(72 years after Pearl Harbor) Should we go to war unless we are attacked? And then shouldn’t we have a plan for victory and know what victory is?

We should all stop for at least a moment today — Dec. 7 — Pearl Harbor Day — to pay at least silent tribute to those who lost their lives and to those who were wounded or otherwise directly affected by the surprise attack on the United States at Pearl Harbor now seventy two years ago.

But just at importantly we ought to think about this:

Should we ever go to war unless we are directly attacked? And if we do, shouldn’t we have a clear idea as to what our ultimate goal is?

This has not been the case since World War II.

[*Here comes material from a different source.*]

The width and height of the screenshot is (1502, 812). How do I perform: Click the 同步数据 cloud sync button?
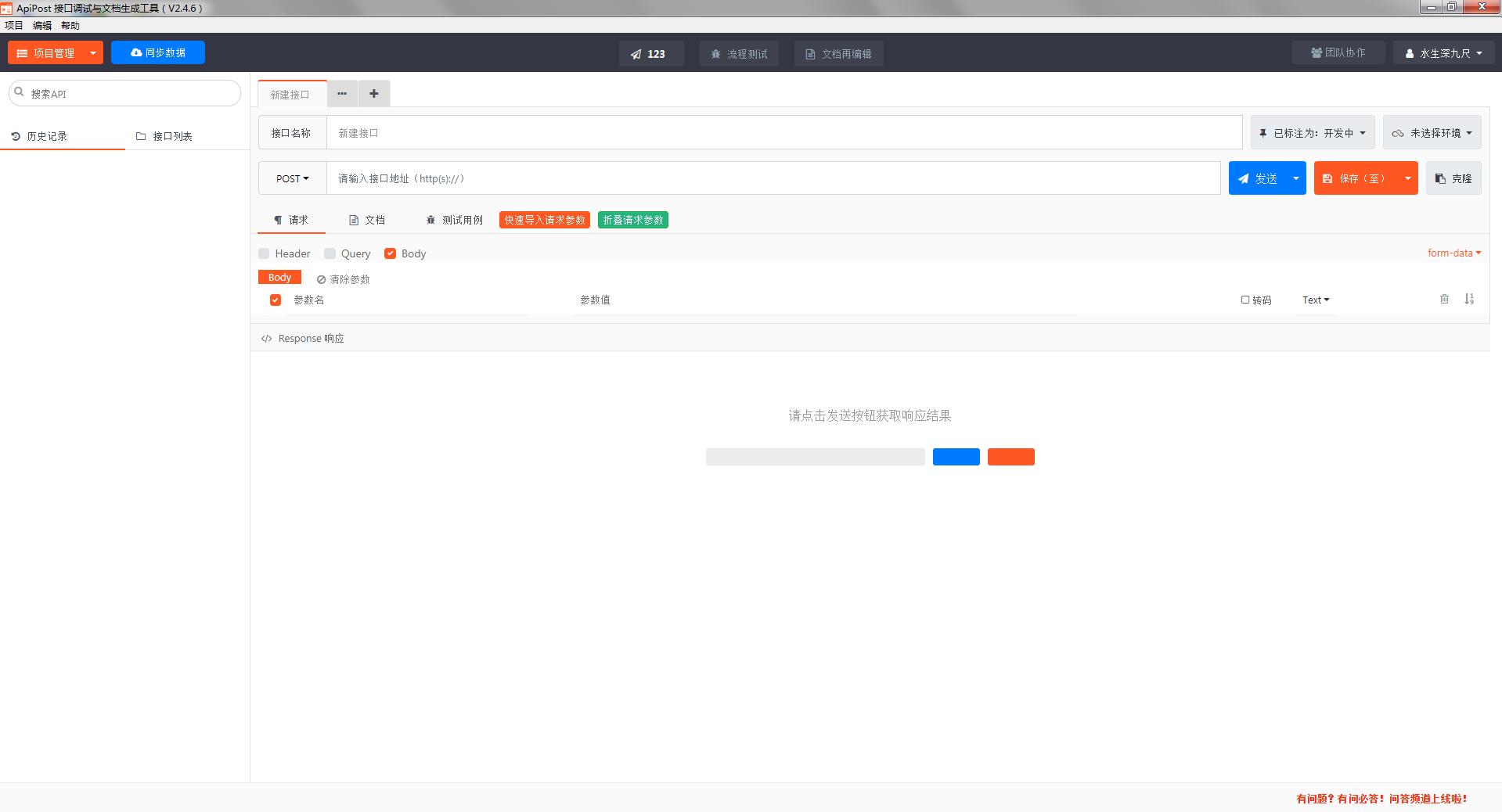click(x=158, y=52)
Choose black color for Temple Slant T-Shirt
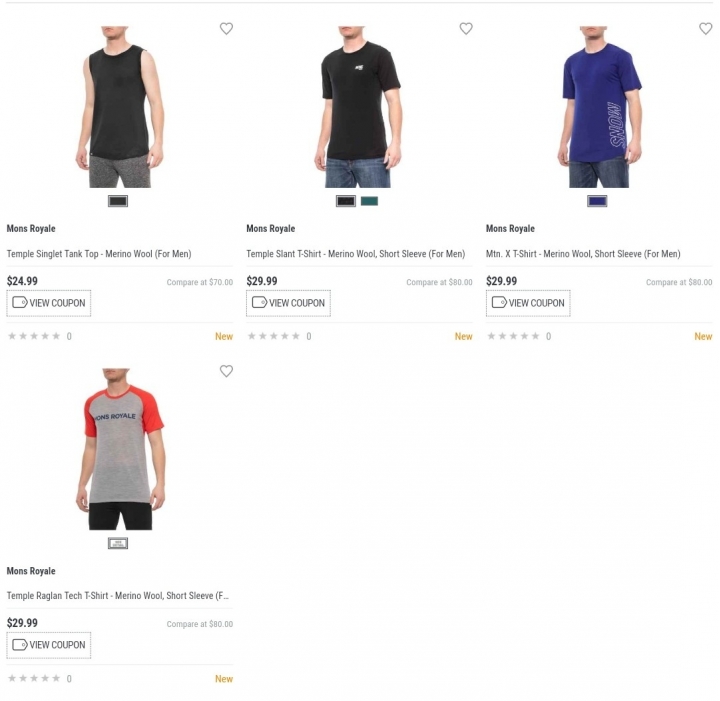 tap(346, 201)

We were not directly attacked in Korea. But a decision was made to go to war to stop the spread of communism that ultimately would threaten democracy world wide. There could certainly be an argument that we should not have gone to war in Korea, but we did, and I suppose the goal was to repel the North Korean invaders. We were able to push them back across their own border and have been at an uneasy truce ever since. Gen. Douglas McArthur wanted a World War II-style win — total victory, but that would have been costly and might have pushed us into World War III with a counter attack by the Soviets, as well as the communist Chinese who were already in the war against us.

And then following our Cold War policy of containing communism we got mired in Vietnam — but we were not attacked, save for some incident in the Gulf of Tonkin, which was both minor and/or bogus — it may not have even happened.

And then came 9/11, the attack by terrorists on the United States at New York and Washington, D.C., and in the sky over Pennsylvania. But this time the attack was not by a nation state but a world-wide terror group. But since the attack was staged from Afghanistan or since the leader of the group was holing up there, we invaded that nation, after the Taliban, who was running the country at the time, refused to hand over the leader of Al Qaeda, the group claiming responsibility for the attack.

But then the U.S. pivoted and went to war with Iraq, a nation whose thug of a leader we had at one time supported (just before the first Gulf War — yes, very confusing). We got mired there and then left after a decade with an ambiguous outcome and are still stuck in Afghanistan, even after Osama Bin Laden, the master mind of the 9/11 attack, was captured and killed (in Pakistan, a nominal ally, confusing again). We seem to not know whether to stay or leave Afghanistan.

Clarity in war ended with World War II.